Benefits of Cloud Computing
Financial institutions are aware of the consequences of data breaches and they have taken the necessary measures to ensure customer data is safe. One of these measures is cloud computing which lets them enjoy these benefits.
Improved Data Security
Cloud software providers offer cutting-edge resources and expertise that keep data safe. These cutting-edge technologies are up to date and much more reliable than on-premise systems. Although some financial institutions may feel their data is safer when it’s with them, the reality is that cloud computing can have the right software and personnel to keep critical data safe.
Eliminates Mundane Tasks
Moving to cloud computing means an organization will not be responsible for doing some routine system maintenance tasks. Activities like software updates and hardware maintenance are the work of the cloud computing providers. With the elimination of mundane tasks, organizations can save time and employ fewer IT personnel, and not worry about their data security.
Better Reliability and Performance
Cloud computing makes accessing data easy at any time. It also offers backups that help in disaster recovery and cybersecurity compliance that aim to ensure business continuity. Cloud computing also makes data accessible anywhere, anytime and in a secure manner, which can give a financial institution a competitive advantage.
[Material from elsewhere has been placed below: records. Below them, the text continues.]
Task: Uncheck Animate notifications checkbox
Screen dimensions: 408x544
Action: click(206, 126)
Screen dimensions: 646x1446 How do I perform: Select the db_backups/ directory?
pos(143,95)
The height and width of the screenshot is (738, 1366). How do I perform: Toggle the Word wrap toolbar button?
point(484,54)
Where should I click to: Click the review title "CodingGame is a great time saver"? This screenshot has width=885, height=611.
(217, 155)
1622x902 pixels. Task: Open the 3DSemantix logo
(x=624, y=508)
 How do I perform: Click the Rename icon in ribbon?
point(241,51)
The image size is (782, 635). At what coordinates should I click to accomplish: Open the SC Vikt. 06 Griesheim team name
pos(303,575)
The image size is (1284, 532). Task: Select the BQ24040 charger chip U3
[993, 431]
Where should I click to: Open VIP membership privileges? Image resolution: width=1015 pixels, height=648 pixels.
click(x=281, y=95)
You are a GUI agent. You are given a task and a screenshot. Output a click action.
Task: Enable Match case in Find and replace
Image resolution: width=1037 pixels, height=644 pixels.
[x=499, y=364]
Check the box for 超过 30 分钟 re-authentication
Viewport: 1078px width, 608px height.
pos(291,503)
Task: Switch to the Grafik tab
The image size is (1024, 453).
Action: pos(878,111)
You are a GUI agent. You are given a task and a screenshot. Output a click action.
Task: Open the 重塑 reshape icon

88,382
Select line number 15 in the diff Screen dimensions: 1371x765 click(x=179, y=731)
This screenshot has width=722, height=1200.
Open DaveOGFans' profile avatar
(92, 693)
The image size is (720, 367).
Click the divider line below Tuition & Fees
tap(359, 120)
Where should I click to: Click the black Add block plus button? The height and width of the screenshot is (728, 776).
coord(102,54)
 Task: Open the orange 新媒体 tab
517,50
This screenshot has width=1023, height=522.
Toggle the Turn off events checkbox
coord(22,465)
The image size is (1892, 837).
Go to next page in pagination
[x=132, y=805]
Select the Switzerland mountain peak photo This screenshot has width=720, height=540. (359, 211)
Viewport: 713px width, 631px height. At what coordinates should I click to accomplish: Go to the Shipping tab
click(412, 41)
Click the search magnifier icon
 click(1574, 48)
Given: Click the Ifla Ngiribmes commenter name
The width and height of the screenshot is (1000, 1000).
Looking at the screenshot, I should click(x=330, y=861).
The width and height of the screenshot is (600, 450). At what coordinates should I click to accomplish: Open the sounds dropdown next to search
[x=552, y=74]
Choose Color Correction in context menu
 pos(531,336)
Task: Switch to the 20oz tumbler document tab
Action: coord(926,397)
Cloud Security Best Practices
Cloud security involves strategies, solutions, and practices that aim to keep organizational data safe. Here are best practices to keep cloud data safe
- Secure organization’s cloud access
- Manage access privileges
- Monitor users
- Educate users
- Meet compliance requirements
- Respond to security incidents immediately
Conclusion
Financial institutions handle large amounts of data and money, making them an attractive target for cybercriminals. That’s why complying with data protection regulations and putting security measures in place enhances cybersecurity for on-premise or cloud computing. Additionally, designing a cybersecurity training program and implementing best practices strengthens data security. These programs provide steps that a financial institution needs to take to stay prepared to quickly handle an incident if it happens. Cybersecurity programs also work within frameworks and international standards to create seamless transaction processes.